───── Listed records ─────

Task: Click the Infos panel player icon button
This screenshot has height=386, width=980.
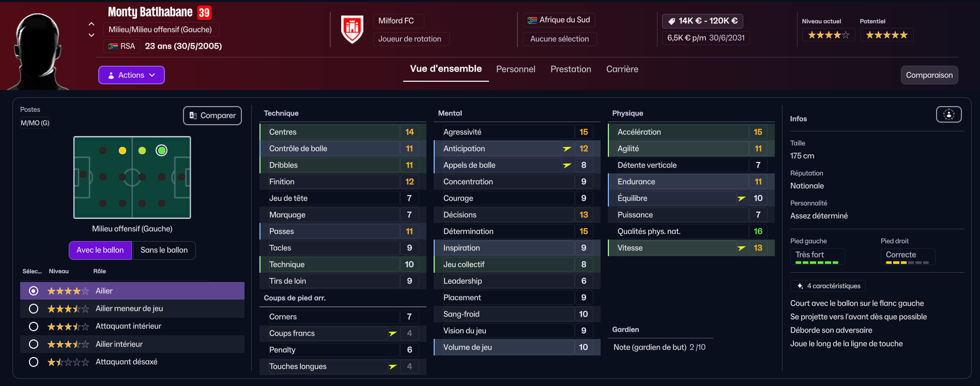Action: coord(948,114)
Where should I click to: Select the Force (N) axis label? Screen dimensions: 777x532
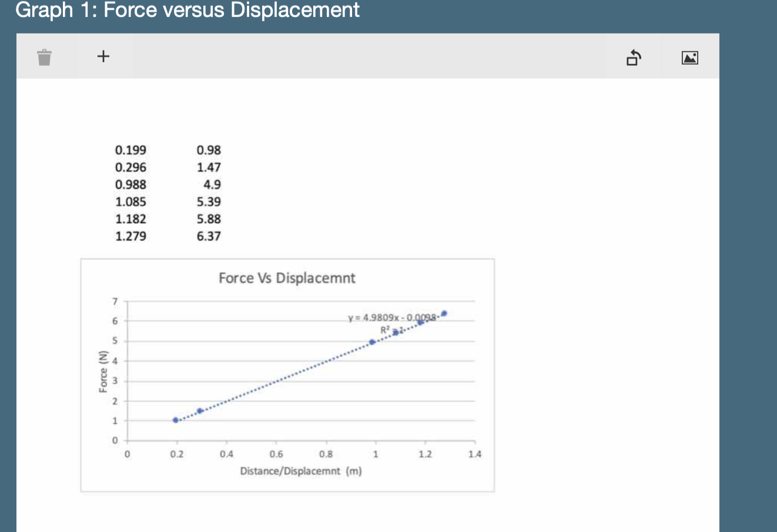click(103, 372)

─────

Instructions for the task - Please copy the entries word for word, from the line containing "Where should I" through the end of the entries, inclusive. Leave the pictures out of your copy.

Solution to this exercise -
Where should I click to: Select the Force (N) axis label? Screen dimensions: 777x532
click(103, 372)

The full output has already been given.